Source records:
○ ○ ○ ○ ○ ○ ○

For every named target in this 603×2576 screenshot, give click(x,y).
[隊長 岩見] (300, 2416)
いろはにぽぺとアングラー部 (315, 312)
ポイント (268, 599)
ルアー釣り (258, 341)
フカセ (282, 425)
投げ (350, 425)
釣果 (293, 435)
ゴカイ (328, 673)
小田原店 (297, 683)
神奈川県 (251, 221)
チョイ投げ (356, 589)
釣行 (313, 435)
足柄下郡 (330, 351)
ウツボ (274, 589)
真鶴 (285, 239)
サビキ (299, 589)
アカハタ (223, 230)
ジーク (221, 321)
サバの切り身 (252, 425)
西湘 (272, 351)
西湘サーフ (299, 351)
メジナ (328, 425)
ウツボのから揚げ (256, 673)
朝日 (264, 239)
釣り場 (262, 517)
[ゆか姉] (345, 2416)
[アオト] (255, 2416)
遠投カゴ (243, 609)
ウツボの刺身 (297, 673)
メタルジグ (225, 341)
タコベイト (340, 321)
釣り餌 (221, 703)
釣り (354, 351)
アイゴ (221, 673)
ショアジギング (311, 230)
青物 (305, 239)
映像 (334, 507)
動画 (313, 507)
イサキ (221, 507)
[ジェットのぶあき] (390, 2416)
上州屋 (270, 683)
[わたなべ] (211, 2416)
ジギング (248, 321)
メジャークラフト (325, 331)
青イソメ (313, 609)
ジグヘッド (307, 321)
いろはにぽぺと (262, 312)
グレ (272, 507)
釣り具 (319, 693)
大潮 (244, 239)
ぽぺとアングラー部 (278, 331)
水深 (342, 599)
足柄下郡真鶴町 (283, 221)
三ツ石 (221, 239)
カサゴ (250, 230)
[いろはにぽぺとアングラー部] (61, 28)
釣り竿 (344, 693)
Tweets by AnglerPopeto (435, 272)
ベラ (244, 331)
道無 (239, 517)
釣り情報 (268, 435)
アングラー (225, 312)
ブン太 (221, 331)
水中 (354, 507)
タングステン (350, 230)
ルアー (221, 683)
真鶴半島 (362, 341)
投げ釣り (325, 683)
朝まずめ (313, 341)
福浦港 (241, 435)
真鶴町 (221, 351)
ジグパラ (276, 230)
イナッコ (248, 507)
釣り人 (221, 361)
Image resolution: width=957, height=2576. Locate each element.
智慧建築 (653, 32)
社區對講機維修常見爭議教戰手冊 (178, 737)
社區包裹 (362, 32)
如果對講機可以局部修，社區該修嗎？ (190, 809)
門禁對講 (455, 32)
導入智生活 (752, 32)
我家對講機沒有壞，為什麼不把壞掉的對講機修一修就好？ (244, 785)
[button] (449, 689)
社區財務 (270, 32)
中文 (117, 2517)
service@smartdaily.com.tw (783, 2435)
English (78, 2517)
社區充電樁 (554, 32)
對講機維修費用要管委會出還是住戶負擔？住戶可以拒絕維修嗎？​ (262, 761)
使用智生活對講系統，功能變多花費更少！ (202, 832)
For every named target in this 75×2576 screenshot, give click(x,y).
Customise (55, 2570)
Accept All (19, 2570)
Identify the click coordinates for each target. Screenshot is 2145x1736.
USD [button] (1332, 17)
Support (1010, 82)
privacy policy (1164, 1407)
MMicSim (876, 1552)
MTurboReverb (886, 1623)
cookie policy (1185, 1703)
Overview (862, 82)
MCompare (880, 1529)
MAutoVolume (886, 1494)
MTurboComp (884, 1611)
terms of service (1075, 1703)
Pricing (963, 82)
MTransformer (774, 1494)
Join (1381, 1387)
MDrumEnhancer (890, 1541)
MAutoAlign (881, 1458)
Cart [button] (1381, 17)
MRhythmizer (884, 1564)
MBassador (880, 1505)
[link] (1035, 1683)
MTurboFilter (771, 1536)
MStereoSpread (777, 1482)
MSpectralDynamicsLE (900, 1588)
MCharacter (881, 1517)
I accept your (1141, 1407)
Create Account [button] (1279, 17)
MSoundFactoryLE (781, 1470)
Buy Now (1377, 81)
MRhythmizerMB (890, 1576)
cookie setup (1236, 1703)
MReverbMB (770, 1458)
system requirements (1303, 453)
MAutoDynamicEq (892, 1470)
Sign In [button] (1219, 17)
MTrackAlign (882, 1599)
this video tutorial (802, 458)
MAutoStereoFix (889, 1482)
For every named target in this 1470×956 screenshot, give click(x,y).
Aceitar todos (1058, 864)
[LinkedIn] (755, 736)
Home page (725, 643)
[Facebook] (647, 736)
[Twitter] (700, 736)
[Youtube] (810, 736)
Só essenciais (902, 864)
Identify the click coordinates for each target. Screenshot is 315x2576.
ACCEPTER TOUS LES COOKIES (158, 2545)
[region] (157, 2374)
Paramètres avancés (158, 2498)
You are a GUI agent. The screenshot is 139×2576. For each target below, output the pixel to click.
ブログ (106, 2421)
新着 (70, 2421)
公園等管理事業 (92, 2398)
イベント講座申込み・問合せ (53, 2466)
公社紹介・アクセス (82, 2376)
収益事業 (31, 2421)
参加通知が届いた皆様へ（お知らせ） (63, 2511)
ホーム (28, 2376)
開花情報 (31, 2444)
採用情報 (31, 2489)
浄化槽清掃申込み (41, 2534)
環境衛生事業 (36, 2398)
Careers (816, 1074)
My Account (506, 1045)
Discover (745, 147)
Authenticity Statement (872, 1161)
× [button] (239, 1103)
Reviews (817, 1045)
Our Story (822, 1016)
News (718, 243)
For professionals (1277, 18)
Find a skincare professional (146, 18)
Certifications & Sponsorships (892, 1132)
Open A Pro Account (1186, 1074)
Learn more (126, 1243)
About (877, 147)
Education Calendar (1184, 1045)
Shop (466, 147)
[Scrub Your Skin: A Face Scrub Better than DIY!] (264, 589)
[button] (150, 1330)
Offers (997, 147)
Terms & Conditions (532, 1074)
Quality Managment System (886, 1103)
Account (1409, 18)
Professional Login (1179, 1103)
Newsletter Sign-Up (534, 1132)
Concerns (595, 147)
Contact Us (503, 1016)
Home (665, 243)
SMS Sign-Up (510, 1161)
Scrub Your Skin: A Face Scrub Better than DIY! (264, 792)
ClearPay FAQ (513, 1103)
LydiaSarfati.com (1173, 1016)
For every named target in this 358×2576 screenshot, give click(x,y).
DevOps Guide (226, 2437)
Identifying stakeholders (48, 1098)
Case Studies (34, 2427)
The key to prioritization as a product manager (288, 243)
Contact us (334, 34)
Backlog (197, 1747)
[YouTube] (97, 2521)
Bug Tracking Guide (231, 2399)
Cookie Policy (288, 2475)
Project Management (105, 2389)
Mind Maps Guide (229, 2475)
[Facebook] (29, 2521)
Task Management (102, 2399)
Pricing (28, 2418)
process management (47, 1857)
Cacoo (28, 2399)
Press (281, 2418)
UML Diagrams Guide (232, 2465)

○ ○ ○ ○ ○ ○ ○

#### Exercise objective
Copy every line of the records above that holds the word "Guide".

#### Response to this task
DevOps Guide (226, 2437)
Bug Tracking Guide (231, 2399)
Mind Maps Guide (229, 2475)
UML Diagrams Guide (232, 2465)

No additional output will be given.